- [Required work]
1. Repeat word for word the part of the yoga class piece below, starting with "Audet says she" and going on through "of empty chatter.".
2. Decide whether each statement agrees with the yoga class piece below. Give yes or no for each and quote the deciding words. (a) The lunchtime classes draw only women. (b) The class begins with "Om" rounds. (c) The young lady next to the writer was also new to yoga.
3. Please go on with the yoga class piece below, picking up after its last sentence.

╭─ Supplied text

Audet says she gets a good mix of men and women for the lunchtime classes. These are people who work up and down Lisbon Street. Many come in during their lunch hours and they want to get as much yoga as they can. They focus their minds instead of engaging in a lot of empty chatter.
“You really want to be present for it,” Audet says.
In fact, the class opens with “Om” rounds, during which the participants utter the sacred word in unison while sitting in relaxed poses.
“The vibration,” Audet says, “has been said to stimulate the thymus gland, and the vibration helps to still the mind.”
Cheater, cheater
I don’t lie to you. For the first part of class, I attempted to cheat. I feel no shame over this. It was my first time on a yoga mat, and if I could stay upright by sneaking peeks at the young lady next to me, then by God, I would do it.
Problem was, the young lady next to me had been doing this awhile.
Audet led us into utthita hasta padangusthasana – an extended hand to big toe posture. One stands upright on one leg, the other leg outstretched. The idea is to grab onto the big toe of the outstretched leg and hold that position. My official assessment of this move is: “Are you freakin’ kidding me?”
Newbies like me will clutch onto the knee instead of the toe. This diminished position has less of a stretch and it’s easier to maintain balance. Easier being a relative word.
I swayed first left and then right, like a skinny oak tree in high winds. I tried desperately to remain on one foot, but a second before I crashed headlong into a wall, I brought my other foot down to catch myself. Very embarrassing. I tried again, with the same results: swaying left, swaying right, bringing the foot down in utter panic.
I glanced at the young lady next to me and there she stood, one leg outstretched and held motionless with an easy grip on the big toe. Her eyes were closed. She didn’t sway, her legs didn’t wobble. There was no panic whatsoever on her serene and pretty face.

╰─
╭─ Entries supplied

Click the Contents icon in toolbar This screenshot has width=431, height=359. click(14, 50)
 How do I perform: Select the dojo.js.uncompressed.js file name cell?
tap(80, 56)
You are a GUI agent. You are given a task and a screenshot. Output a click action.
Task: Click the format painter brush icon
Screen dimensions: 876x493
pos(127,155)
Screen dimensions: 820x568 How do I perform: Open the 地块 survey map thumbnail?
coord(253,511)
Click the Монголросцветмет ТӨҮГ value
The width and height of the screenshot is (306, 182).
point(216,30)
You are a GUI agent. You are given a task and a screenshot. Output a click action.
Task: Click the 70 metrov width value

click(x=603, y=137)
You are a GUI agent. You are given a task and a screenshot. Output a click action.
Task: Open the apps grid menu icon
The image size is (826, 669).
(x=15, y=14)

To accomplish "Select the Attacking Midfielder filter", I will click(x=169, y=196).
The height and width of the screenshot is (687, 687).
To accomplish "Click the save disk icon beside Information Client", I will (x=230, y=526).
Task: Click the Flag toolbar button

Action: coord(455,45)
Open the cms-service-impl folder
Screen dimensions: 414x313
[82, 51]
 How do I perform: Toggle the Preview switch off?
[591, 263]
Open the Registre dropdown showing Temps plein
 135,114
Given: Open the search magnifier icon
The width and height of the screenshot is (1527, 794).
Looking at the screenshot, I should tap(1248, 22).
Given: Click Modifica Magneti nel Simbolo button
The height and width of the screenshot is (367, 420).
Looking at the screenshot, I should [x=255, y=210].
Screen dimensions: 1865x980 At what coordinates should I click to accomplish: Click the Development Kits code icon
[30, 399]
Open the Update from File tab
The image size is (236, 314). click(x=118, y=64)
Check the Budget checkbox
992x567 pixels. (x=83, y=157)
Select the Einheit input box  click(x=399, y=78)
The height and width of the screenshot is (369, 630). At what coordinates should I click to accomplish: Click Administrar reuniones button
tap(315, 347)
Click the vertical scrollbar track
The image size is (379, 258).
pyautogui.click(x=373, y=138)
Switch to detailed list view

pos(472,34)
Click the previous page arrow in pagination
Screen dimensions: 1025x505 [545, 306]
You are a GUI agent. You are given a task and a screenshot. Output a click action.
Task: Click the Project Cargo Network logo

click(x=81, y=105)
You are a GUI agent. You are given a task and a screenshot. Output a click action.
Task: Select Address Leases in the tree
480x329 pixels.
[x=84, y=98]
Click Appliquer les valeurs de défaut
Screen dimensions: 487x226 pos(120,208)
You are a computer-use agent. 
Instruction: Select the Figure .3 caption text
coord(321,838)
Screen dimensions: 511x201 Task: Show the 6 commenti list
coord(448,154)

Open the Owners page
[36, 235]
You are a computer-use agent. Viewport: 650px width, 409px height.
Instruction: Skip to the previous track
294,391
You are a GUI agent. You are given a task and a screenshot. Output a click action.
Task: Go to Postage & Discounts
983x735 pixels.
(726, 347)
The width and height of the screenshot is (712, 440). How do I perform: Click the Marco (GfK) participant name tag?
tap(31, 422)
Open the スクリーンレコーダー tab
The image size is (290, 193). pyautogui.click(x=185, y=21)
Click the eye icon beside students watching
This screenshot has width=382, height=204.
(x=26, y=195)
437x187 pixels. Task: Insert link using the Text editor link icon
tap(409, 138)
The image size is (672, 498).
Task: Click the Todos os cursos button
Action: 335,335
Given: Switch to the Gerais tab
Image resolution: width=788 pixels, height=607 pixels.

╰─

- [Task responses]
1.
Audet says she gets a good mix of men and women for the lunchtime classes. These are people who work up and down Lisbon Street. Many come in during their lunch hours and they want to get as much yoga as they can. They focus their minds instead of engaging in a lot of empty chatter.

2.
(a) No: "Audet says she gets a good mix of men and women for the lunchtime classes."
(b) Yes: "the class opens with “Om” rounds"
(c) No: "the young lady next to me had been doing this awhile."

3.
Turns out I should have stood next to George Merrill. At 54, George was taking his very first yoga class, too.
“It was hard,” he said when we were done. “I thought I had better balance.”
He liked it, though, Merrill said. He felt wonderful at the end of class and he plans to come back.
According to Audet, the lunchtime class is the same every time. The second visit will seem easier than the first and the third will be easier still. After that, she assured Merrill, he’ll be “poetry in motion.”
Look! I’m a rhombus!
For some, yoga is a way to increase flexibility so you can hit the weights or the heavy bag with extra gusto. For others, it’s as much about the spirit as it is about the body.
“Like reiki, yoga is a way to fall into the flow of the universe,” says Meredith Kendall, reiki coordinator for the Patrick Dempsey Center. “Yoga helps me recognize waves of energy. Yoga is part of my self-care. I have to care for myself so I can care for others. When I do yoga I twist and stretch my body into geometric shapes: triangles, circles and parallelograms. I breathe and balance. I move with my breath. I focus my mind on my form, but it wanders down interesting alleys. Breath connects my spirit to my mind and my mind to my body, merging mind-body-spirit into one.”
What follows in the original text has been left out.